We fully supported our approach with already working tools, used in 18 existing Web applications as a way of validating our aims by software construction. Besides, we have shown that our approach is very convenient in terms of performance when users require complementary information for accomplishing their tasks.

Our approach still lacks a full end-user evaluation to measure the potential of adoption and the usefulness of in-situ visualizations of results. Another evaluation with end-users is necessary to demonstrate that the specification of Search Service is clearly doable without programming skills.

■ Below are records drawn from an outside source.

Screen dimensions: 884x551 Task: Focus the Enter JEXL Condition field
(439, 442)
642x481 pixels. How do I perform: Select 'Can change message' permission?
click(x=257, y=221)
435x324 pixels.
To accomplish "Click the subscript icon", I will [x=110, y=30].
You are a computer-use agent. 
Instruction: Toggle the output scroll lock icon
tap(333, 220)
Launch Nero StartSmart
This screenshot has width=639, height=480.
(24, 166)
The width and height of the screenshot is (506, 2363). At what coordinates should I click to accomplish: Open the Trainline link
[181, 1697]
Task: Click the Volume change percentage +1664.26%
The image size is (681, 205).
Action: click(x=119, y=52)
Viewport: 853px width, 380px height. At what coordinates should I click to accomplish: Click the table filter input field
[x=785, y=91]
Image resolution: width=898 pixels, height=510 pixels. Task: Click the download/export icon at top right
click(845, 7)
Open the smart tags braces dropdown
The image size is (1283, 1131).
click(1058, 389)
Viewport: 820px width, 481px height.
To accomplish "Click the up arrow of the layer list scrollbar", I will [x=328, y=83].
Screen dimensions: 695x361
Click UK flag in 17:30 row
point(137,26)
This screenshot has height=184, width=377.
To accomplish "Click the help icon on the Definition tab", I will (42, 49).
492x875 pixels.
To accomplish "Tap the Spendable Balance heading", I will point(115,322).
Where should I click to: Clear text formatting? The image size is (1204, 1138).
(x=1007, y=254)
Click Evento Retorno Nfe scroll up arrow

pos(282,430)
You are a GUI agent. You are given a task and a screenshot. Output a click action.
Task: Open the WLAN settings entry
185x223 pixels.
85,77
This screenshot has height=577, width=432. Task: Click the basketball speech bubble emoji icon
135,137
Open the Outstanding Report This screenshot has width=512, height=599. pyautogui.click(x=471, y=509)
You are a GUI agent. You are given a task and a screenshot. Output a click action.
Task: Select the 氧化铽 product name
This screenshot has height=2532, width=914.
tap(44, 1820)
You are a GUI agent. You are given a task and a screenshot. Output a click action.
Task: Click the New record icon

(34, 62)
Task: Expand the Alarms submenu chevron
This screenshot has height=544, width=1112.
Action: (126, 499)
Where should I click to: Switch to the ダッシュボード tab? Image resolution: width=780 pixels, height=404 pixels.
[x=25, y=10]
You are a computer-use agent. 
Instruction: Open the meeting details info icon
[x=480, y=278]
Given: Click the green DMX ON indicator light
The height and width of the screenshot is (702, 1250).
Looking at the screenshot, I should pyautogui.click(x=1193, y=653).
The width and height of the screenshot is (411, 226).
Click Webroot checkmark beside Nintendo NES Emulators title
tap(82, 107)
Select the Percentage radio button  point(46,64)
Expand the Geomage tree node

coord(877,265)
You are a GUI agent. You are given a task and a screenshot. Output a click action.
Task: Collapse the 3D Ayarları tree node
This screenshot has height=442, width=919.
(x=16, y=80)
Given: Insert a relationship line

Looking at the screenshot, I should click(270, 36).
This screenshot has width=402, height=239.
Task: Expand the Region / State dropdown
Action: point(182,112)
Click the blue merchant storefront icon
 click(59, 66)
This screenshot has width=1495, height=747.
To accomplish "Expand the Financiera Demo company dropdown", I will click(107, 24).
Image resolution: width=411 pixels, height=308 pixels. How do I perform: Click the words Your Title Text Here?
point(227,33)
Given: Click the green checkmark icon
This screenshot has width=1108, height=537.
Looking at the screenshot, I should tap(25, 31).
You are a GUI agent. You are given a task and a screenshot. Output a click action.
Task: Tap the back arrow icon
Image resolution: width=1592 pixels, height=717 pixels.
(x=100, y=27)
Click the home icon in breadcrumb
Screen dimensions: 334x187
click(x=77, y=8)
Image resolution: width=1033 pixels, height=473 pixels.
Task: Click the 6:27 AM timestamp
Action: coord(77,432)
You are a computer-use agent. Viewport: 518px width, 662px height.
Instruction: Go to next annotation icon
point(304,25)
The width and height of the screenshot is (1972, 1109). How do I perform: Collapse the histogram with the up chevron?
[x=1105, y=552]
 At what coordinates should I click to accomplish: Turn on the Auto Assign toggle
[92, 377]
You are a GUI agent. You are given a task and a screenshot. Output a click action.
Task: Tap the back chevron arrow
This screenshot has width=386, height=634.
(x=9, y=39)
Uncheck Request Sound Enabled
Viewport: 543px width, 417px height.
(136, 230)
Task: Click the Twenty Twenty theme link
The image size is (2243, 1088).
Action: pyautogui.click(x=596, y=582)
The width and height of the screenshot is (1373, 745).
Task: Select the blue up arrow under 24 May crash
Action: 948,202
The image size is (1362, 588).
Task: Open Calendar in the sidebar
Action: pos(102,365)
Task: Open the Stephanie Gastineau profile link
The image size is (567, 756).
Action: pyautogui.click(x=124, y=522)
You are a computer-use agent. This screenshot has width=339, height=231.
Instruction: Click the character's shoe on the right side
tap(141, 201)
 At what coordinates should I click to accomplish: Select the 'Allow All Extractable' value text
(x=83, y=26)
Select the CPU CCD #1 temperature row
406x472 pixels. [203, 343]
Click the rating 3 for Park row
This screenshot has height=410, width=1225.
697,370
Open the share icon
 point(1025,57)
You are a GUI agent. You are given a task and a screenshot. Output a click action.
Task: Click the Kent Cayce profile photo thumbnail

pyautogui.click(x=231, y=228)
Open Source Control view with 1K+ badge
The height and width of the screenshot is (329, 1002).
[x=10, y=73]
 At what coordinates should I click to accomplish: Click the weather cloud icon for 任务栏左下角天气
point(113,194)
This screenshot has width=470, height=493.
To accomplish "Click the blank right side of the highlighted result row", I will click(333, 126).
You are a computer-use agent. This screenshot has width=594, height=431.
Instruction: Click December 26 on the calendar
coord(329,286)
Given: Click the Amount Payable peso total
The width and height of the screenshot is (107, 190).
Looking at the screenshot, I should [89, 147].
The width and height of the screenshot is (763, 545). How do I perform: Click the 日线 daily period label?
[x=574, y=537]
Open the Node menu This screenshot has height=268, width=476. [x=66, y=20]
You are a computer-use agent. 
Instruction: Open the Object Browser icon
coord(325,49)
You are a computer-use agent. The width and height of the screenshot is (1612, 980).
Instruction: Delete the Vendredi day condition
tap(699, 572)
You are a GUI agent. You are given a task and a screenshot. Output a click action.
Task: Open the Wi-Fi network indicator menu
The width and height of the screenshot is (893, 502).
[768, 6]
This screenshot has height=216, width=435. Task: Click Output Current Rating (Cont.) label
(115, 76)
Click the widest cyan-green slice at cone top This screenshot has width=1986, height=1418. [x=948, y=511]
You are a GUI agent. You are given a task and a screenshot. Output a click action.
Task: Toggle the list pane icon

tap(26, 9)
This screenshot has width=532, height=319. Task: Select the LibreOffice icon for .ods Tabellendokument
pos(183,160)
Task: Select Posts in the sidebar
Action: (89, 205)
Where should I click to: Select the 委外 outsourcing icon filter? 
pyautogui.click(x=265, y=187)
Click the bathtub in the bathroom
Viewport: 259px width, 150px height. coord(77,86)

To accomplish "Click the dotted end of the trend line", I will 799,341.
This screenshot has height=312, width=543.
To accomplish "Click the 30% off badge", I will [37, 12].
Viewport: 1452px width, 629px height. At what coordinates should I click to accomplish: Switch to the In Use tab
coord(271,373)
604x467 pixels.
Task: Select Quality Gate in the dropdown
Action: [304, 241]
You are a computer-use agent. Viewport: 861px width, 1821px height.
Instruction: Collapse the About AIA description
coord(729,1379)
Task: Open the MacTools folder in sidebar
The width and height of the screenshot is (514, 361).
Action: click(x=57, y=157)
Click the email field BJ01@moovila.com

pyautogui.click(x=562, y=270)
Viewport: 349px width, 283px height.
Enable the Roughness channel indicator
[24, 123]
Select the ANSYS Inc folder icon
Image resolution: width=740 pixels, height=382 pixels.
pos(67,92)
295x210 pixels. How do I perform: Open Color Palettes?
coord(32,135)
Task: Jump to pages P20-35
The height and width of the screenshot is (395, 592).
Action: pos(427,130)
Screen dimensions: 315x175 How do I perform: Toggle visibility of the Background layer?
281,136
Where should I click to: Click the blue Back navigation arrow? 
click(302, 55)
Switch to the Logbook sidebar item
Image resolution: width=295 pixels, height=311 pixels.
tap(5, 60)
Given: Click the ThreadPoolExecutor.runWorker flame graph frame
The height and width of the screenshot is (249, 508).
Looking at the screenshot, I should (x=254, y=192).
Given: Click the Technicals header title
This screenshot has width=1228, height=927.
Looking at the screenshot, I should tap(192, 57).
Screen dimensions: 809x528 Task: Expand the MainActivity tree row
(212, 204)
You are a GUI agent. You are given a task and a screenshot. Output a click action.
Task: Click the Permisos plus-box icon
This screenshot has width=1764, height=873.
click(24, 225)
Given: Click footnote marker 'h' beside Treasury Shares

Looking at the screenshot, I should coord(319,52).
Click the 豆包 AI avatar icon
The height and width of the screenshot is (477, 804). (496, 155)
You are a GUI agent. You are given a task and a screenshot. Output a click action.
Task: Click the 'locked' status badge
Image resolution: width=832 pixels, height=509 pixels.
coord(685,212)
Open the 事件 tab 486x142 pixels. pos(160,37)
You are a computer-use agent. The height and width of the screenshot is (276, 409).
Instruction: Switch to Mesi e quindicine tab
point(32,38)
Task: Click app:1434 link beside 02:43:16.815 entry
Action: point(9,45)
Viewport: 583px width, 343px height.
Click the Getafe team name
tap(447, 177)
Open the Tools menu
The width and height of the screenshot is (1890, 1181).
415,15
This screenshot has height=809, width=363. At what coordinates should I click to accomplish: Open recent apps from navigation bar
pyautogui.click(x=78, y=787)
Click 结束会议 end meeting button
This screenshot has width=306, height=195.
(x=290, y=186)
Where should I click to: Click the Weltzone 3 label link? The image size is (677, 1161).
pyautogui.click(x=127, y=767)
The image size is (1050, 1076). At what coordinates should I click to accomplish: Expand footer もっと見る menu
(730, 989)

However, beyond some usability issues, the abstraction of Search Engine components may not be a limitation because of the seamless observed in existing search engines and their common use nowadays.

Beyond further evaluations and the improvement of our tools (e.g. to support more strategies to cover more search engines), some other works are planned. First, although we foresee the usefulness of defining metadata for Search Services, we have not exploited it yet. For instance, this kind of information could be used for automatically perform searches in parallel given a particular context of information. Collaboration is another aspect to be addressed. So far, we allow users to share service specifications by sending their corresponding files, but we want to analyze how to reach this goal through collaborative techniques better. Finally, domain-specific visualizers could improve how end-users interact with the information obtained by our search services.